A few weeks ago, it was a bar chart on the Georgia Department of Public Health’s “COVID-19 Daily Status Report” web page that seemed to show confirmed COVID-19 cases going down in Georgia’s hardest-hit counties, but that had its days all out of order.
Then a drop in cases last weekend that DPH later explained was because of a processing error.
Earlier this week, the agency confirmed it was combining two different kinds of coronavirus tests in its total test count, a data choice that experts say gives a flawed sense of how well the state is doing at testing people for the virus.
After a series of blunders, there is increasing scrutiny on how DPH collects and communicates important statistics about the coronavirus pandemic. The agency is facing a crisis of confidence as people are trying to use its data to make decisions about when to go back to work and how to keep their families safe.
“I’m skeptical of them,” said Barbara Russell.
She’s no epidemiologist, but she’s been keeping her own spreadsheets so that she can track Georgia’s numbers to figure out when she’ll feel safe enough to start getting back to her usual life.
But when she hears about errors — both here and in other states — it makes her question what she’s seeing.
Like when she sees a drop in confirmed cases, she said on one hand she’s happy, “but I’m thinking, is this really real or not. I’m not really wanting to totally swallow those numbers there. But what else can you rely on?”
A pandemic is not the time public officials want people questioning their data, said Dr. Melanie Thompson, the principal investigator of the AIDS Research Consortium of Atlanta.
“I think public trust has been damaged,” she said.
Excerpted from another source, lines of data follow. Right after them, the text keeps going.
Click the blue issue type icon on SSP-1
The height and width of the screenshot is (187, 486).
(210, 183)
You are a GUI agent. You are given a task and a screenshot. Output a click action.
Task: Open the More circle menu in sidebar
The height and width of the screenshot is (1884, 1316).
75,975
And that’s dangerous because it can lead to skepticism about other messages, such as how people can best stay safe.
“Ignoring those messages could definitely lead not only to their personal illness but to the illness, hospitalization, death of others, so it’s a very serious matter,” she said.
Thompson said there are reasons outside of the state agency’s control for why it seems to be having a hard time keeping public trust: A chronic lack of funding, a growing distrust in science among parts of the public, and the way this pandemic has been politicized at the highest levels of government.
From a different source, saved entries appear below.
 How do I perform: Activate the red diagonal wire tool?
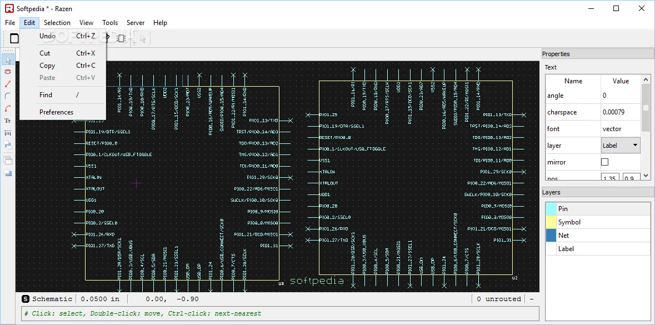pos(8,84)
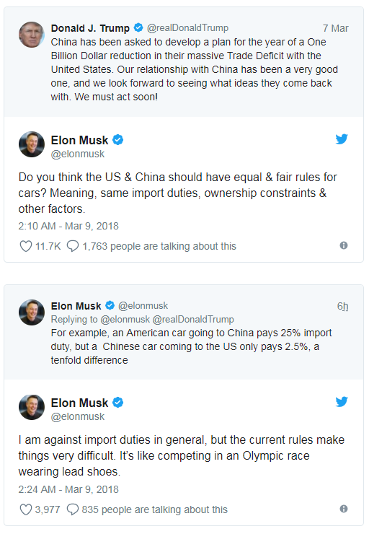This screenshot has height=534, width=369.
Task: Click info icon on the 2:24 AM tweet
Action: coord(344,509)
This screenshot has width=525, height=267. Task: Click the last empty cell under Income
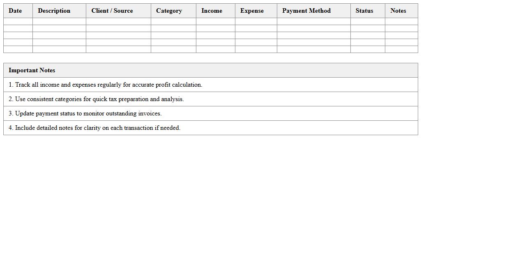[x=216, y=49]
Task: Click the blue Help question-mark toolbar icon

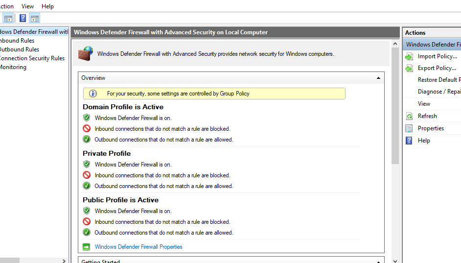Action: (x=23, y=19)
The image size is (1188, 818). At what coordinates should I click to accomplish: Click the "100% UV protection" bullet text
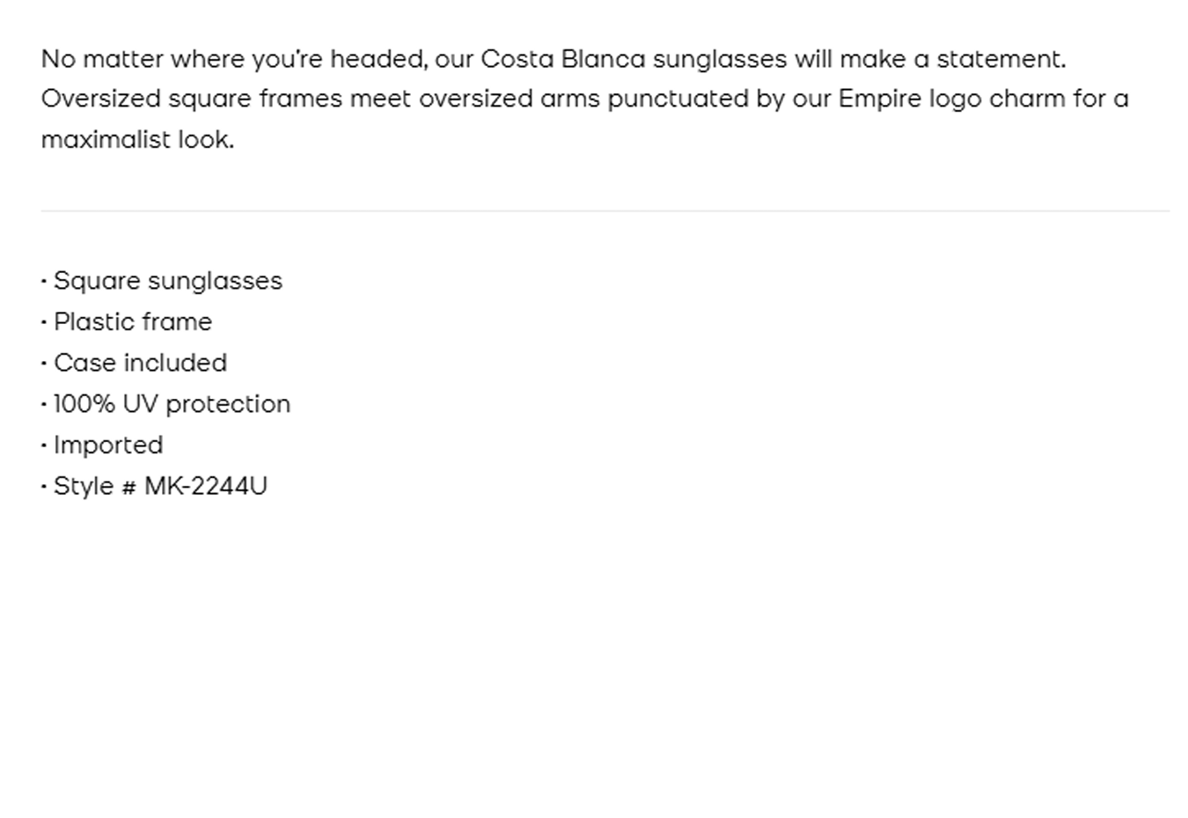pyautogui.click(x=172, y=404)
“When you add the number of errors that we have been seeing from the data on the website to that, it makes the people who are trying not to think conspiratorially wonder whether any of these things are actually being done to tell a narrative,” she said.
At a press conference Thursday, DPH Commissioner Dr. Kathleen Toomey said this pandemic has put “unprecedented” demands on her agency.
She said it’s trying its best to provide accurate information quickly, and she welcomed outside scrutiny.
“I’m actually grateful that the media is looking at this closely,” she said. “Often, you can recognize things that I did not see, or there’s some inconsistencies that I didn’t notice. It’s not that we’re trying to hide things.”
She emphasized that the agency needs the public’s trust, and said that in public health, data have to be updated all the time, which means that numbers can change.
Gov. Brian Kemp said that people should be confident in the state’s numbers. He also said the demand for all of this up-to-date data is new for public health officials.
“They haven’t been through a pandemic like this, and they certainly haven’t been through something like this where you have the real-time data apparatus that we have today,” he said. “That is not what Dr. Toomey’s team is — that’s not what they’re best at.”
The Department of Public Health may soon have to do more with less, though. Kemp has ordered all state agencies to make double-digit cuts to their budgets because of the economic nosedive caused by the pandemic.
For now, Barabara Russell said she doesn’t yet feel like she can trust Georgia’s numbers to tell her that she can stop sheltering in place.
“I still don’t feel comfortable going out,” she said.